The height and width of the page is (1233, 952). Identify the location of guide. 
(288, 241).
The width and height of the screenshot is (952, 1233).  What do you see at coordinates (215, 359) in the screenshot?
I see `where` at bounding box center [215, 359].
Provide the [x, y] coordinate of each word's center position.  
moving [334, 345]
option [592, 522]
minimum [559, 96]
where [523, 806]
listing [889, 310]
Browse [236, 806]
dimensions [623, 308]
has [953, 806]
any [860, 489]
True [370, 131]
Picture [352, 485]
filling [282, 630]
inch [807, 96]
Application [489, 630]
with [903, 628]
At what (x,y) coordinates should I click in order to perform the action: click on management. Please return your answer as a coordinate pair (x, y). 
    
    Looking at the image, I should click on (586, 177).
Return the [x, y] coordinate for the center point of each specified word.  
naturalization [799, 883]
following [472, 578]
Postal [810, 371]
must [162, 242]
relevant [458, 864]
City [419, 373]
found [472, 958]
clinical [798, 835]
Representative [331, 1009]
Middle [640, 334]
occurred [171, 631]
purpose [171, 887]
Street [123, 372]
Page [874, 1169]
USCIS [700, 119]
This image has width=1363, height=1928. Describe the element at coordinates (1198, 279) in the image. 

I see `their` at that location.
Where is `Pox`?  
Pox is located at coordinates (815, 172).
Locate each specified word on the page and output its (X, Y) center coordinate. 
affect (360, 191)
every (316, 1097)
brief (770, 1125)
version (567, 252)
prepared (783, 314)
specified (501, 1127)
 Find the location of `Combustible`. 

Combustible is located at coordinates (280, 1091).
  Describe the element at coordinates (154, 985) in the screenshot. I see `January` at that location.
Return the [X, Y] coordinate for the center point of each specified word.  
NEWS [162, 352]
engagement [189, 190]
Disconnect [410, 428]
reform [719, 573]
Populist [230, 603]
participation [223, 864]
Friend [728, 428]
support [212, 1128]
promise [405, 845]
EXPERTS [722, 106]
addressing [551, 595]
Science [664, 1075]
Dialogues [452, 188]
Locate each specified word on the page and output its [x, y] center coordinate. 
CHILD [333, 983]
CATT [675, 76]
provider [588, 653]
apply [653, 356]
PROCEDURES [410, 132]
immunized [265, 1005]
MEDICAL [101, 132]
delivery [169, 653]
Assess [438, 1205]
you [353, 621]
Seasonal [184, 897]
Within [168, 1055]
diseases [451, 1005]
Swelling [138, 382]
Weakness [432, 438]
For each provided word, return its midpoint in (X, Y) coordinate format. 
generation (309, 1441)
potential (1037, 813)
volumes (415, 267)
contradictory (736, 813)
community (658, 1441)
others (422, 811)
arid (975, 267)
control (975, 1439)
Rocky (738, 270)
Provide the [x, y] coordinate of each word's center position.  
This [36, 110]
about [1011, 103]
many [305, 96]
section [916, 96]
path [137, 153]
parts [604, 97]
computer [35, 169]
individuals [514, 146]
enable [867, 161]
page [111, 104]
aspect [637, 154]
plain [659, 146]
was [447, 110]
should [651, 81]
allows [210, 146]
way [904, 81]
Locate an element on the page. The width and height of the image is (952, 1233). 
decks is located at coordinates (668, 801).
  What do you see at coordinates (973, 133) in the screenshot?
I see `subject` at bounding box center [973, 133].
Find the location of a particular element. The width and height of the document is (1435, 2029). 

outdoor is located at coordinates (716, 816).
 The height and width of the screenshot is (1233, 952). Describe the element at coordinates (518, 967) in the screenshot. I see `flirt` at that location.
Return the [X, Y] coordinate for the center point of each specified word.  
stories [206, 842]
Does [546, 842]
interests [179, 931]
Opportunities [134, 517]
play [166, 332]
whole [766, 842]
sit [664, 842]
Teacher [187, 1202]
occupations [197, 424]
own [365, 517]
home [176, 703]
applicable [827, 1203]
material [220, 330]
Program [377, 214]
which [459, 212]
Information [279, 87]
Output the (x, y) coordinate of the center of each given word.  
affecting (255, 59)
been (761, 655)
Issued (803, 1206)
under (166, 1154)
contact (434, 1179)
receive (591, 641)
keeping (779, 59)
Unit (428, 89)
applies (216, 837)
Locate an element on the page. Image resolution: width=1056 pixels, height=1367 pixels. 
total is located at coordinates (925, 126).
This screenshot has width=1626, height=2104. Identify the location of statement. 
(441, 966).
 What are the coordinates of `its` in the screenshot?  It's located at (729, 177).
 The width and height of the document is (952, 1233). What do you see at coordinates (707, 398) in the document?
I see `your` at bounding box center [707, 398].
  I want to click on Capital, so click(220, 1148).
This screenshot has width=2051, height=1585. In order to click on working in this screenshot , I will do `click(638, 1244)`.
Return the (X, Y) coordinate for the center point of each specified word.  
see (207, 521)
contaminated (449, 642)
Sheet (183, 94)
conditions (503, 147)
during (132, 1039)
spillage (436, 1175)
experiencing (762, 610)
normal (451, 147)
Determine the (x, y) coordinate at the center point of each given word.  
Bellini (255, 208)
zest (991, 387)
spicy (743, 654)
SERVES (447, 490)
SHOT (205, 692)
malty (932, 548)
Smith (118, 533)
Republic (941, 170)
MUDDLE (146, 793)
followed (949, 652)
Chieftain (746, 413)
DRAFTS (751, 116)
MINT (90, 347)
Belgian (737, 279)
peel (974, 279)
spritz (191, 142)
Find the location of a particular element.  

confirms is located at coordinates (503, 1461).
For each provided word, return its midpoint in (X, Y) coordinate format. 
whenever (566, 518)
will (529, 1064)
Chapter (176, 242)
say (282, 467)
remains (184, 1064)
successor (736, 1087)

================

## Goal
Reproduce the lines, beginning at the line that contains "you [353, 621]" and ending after the line that contains "way [904, 81]", with "Weakness" replaced by "Fatigue" and every other part left unchanged.

## Exercise result
you [353, 621]
Seasonal [184, 897]
Within [168, 1055]
diseases [451, 1005]
Swelling [138, 382]
Fatigue [432, 438]
For each provided word, return its midpoint in (X, Y) coordinate format. 
generation (309, 1441)
potential (1037, 813)
volumes (415, 267)
contradictory (736, 813)
community (658, 1441)
others (422, 811)
arid (975, 267)
control (975, 1439)
Rocky (738, 270)
Provide the [x, y] coordinate of each word's center position.  
This [36, 110]
about [1011, 103]
many [305, 96]
section [916, 96]
path [137, 153]
parts [604, 97]
computer [35, 169]
individuals [514, 146]
enable [867, 161]
page [111, 104]
aspect [637, 154]
plain [659, 146]
was [447, 110]
should [651, 81]
allows [210, 146]
way [904, 81]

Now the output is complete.